Segment Open

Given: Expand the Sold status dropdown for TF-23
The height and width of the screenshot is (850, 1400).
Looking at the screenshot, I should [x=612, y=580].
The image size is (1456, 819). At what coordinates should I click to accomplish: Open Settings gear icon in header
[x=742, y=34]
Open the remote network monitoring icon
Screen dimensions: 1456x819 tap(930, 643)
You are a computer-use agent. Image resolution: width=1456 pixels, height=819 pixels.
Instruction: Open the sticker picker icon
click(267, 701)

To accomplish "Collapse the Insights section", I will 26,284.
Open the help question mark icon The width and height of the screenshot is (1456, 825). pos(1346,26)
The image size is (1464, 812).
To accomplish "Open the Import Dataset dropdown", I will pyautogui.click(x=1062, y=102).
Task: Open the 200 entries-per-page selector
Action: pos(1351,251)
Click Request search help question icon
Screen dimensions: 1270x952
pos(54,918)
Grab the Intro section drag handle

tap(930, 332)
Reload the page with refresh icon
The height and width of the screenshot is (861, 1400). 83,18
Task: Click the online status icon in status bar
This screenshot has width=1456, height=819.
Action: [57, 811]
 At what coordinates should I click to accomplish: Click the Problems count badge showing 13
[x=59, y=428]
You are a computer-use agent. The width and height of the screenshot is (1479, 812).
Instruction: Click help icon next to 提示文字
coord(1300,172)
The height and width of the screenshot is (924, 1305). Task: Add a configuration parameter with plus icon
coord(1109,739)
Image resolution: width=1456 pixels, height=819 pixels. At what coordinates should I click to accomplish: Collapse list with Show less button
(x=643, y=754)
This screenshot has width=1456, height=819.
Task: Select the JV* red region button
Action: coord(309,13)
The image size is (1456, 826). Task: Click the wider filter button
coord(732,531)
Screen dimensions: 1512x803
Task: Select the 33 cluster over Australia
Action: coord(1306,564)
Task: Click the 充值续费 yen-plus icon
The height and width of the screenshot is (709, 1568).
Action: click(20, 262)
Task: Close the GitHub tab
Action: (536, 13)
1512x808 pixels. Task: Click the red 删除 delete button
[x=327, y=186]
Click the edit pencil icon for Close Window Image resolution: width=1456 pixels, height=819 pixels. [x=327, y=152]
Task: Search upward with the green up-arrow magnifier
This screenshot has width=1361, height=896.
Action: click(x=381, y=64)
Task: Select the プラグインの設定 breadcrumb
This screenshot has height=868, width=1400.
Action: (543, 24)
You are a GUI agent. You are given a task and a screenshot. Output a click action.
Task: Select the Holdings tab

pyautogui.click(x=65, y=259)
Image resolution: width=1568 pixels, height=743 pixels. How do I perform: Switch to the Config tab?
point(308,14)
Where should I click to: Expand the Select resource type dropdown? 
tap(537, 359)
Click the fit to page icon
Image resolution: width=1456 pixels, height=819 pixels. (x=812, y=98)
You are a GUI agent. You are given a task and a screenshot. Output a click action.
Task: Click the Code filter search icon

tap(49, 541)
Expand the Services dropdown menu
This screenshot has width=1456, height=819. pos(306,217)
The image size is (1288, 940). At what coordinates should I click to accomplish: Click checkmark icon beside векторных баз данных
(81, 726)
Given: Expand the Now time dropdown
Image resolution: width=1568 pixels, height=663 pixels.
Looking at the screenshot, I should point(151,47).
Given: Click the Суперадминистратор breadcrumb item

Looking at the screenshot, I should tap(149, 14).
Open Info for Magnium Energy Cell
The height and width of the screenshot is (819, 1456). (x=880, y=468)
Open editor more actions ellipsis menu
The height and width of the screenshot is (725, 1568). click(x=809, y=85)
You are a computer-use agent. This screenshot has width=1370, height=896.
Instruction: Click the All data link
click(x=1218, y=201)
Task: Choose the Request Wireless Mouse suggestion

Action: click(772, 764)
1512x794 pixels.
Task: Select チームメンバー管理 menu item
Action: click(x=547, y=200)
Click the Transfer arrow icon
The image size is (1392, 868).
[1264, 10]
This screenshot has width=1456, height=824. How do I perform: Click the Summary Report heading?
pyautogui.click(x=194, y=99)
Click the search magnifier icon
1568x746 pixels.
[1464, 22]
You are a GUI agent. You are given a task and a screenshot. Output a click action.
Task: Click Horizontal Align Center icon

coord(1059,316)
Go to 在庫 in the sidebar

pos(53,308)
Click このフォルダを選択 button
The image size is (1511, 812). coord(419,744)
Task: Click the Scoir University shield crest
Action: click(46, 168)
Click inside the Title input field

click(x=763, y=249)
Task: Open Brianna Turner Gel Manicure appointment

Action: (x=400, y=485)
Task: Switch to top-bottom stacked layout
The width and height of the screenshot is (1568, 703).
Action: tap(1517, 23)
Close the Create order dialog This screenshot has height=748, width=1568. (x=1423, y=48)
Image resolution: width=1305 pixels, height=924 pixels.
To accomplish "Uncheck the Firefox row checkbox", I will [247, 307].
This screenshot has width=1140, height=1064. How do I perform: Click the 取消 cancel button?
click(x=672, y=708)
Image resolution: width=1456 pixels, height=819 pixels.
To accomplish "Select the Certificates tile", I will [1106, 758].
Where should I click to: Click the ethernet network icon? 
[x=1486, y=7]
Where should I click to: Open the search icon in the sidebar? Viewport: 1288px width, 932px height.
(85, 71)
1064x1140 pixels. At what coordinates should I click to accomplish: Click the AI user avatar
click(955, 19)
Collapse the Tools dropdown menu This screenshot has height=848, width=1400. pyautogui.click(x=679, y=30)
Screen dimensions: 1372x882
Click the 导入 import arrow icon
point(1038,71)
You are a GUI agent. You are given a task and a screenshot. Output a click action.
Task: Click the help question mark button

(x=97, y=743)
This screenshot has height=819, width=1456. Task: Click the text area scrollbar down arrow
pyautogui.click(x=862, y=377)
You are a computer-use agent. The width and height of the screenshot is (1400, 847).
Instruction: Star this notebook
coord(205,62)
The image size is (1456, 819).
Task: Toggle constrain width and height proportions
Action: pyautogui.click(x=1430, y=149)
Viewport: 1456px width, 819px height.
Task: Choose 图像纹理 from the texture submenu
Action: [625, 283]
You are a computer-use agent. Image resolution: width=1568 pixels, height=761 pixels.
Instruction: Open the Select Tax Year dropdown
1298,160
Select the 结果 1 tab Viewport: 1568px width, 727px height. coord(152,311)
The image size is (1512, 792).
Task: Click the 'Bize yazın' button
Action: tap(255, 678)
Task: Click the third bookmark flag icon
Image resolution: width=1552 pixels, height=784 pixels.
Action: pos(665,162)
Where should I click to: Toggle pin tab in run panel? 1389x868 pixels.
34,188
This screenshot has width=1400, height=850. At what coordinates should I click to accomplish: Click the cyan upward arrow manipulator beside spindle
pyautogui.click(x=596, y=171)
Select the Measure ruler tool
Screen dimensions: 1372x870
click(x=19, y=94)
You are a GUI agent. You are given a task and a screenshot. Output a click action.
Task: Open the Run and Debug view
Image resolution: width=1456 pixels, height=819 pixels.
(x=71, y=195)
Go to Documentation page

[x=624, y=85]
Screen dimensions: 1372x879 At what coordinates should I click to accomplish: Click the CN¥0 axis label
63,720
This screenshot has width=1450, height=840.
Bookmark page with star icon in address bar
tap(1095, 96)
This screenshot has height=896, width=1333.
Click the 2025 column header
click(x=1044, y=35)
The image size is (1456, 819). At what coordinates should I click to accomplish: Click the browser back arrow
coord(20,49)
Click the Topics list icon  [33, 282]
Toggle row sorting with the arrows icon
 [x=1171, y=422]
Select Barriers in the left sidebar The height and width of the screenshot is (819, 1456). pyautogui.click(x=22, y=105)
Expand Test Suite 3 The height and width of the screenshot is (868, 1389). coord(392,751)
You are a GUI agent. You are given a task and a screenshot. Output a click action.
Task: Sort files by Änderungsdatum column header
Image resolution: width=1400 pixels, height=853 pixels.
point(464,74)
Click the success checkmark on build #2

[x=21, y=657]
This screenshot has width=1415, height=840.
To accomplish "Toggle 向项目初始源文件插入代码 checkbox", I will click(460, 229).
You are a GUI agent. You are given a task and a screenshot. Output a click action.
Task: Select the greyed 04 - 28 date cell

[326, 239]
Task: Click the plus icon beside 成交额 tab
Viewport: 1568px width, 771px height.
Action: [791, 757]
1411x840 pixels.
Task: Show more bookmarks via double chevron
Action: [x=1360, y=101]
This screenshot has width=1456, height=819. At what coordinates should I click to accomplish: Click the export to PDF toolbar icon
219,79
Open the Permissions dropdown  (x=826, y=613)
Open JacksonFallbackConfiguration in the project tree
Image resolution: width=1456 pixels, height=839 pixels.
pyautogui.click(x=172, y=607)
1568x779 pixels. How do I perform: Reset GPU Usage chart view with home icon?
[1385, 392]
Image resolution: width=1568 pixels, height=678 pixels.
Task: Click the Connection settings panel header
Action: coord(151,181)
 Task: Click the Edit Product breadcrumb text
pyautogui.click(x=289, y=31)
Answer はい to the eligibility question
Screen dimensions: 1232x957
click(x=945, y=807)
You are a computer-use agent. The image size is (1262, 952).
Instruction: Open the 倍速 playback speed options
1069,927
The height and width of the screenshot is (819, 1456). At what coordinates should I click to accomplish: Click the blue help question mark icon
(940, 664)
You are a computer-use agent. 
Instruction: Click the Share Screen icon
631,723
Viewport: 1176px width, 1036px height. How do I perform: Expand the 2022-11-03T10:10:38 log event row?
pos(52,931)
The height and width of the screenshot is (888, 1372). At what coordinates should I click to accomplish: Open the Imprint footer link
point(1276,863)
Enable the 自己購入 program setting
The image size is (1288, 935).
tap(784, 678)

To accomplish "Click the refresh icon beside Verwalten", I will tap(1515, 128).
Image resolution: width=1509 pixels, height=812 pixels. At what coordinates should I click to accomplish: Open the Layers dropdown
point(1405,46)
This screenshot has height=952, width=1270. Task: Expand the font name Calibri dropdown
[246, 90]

Segment Closed

▶ [PROBLEM] Using the data above, restate word for word the lines from its opening line through the line that contains "The image size is (1464, 812).", and no more.

▶ [RESULT OF THIS EXERCISE]
Given: Expand the Sold status dropdown for TF-23
The height and width of the screenshot is (850, 1400).
Looking at the screenshot, I should [x=612, y=580].
The image size is (1456, 819). At what coordinates should I click to accomplish: Open Settings gear icon in header
[x=742, y=34]
Open the remote network monitoring icon
Screen dimensions: 1456x819 tap(930, 643)
You are a computer-use agent. Image resolution: width=1456 pixels, height=819 pixels.
Instruction: Open the sticker picker icon
click(267, 701)

To accomplish "Collapse the Insights section", I will 26,284.
Open the help question mark icon The width and height of the screenshot is (1456, 825). pos(1346,26)
The image size is (1464, 812).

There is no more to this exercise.